Con la misma mentalidad manipuladora con que ha operado siempre pidió perdón en un servicio religioso encuadrado a la medida y entonces la ira se disparó. Pretendió que un ensayado y mal montado llamado a la “reconciliación” volviera a salvarlo, pero solo consiguió dispersar la indignación con una manguera de presión. Entonces la mayoría dijo “basta y echó a andar”. La “marcha de gigantes” comenzó en cada esquina de forma espontánea, sin que ningún partido organizado la convocara. Es Fuenteovejuna el que convoca.
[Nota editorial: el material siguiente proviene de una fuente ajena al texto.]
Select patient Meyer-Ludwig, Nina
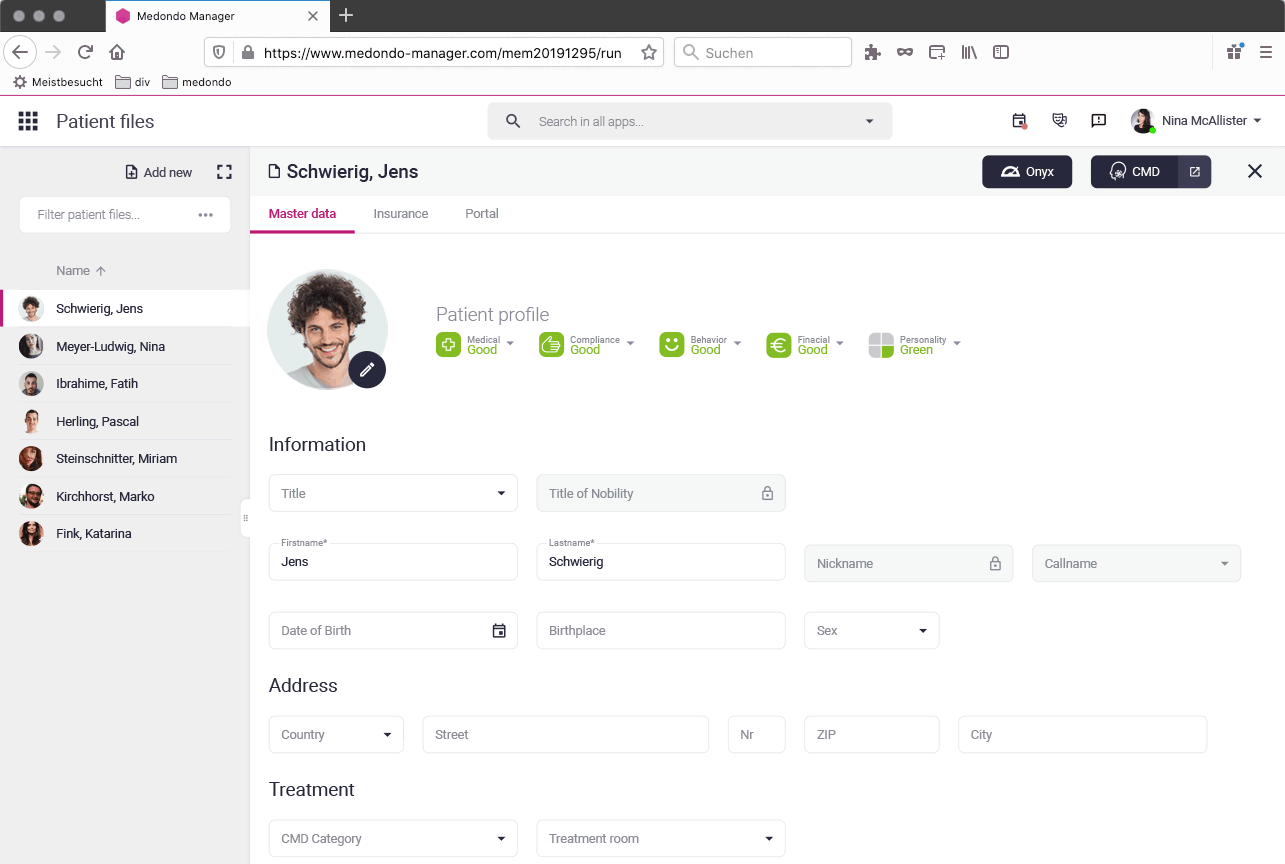Image resolution: width=1285 pixels, height=864 pixels. pos(110,347)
No hay discursos de cierre ni comités de disciplina. La ruta de cada marcha se decide caminando. Unos salen primero y otros más tarde, pero todos marchan hacia el mismo lugar. 

Ya no son solo los estudiantes los que se manifiestan y gritan consignas. Ahora se han unido los jóvenes de los caseríos en sus motoras y hasta en caballos. Salen de noche, cuando otros duermen, y llenan la ciudad de ruidos. Se van derrumbando las barreras sociales mientras se levanta el puño. Y hasta los que casi nunca salen de sus casas han encontrado una buena manera de protestar sonando cacerolas al empezar la noche. Ya ese grito nocturno se está extendiendo por todo el país. En barrios ricos y en barrios pobres la cacerolada se impone poco después del atardecer, mientras en el Viejo San Juan la gente sigue rodeando la guarida del rufián. 

Afortunadamente he vivido para ver este despertar. El pasado 17 de julio, luego de estar cinco horas caminando en San Juan, le escribí este mensaje a Carlos Gallisá, un hermano a quien la vida no le alcanzó para ver y sentir este momento: Galli, puedes dormir tranquilo que hay país para siempre. Porque, dicho con exactitud, eso es lo que ha quedado demostrado en la última semana luego de que Rosselló se negara a renunciar, que a pesar de todos los golpes Puerto Rico está entero y que lo estará hasta el infinito.

Antes de esta semana a muchos les preocupaba el desangre poblacional de la emigración. El país se vacía, decían. Los jóvenes se van y acá nos quedamos los viejos. Pero el miércoles 17 de julio vimos en todo su esplendor a un país joven caminando con la determinación de quien tiene razón para luchar. A las tres de la tarde, sentado en un banco del parque Muñoz Rivera empecé a ver el desfile en medio del sol ardiente. La actividad había sido convocada para las cinco de la tarde, pero atrechando por el parque para guarecerse un poco bajo los flamboyanes, había centenares. Unos, bien jóvenes, adelantaban en patinetas. El resto caminaba. Casi todos ya enarbolaban la bandera boricua o algún cartel hecho y escrito a mano, con el mensaje que le salió del pecho. En las caras había alegría, pero no la que sale de la fiesta, sino la que se mezcla con firmeza. Había gente de todas las edades, aunque la gran mayoría eran jóvenes. Caminé hacia la avenida que bordea el mar para que la brisa aplacara un poco el fuego del sol y por allí el desfile ya parecía un pequeño río dominado por el rojo de las banderas. Luego fue un mar. 

Allí estaba el pueblo que Ricardo Rosselló menospreció. Gracias a su temeridad empezamos a caminar y ya no podrán detenernos.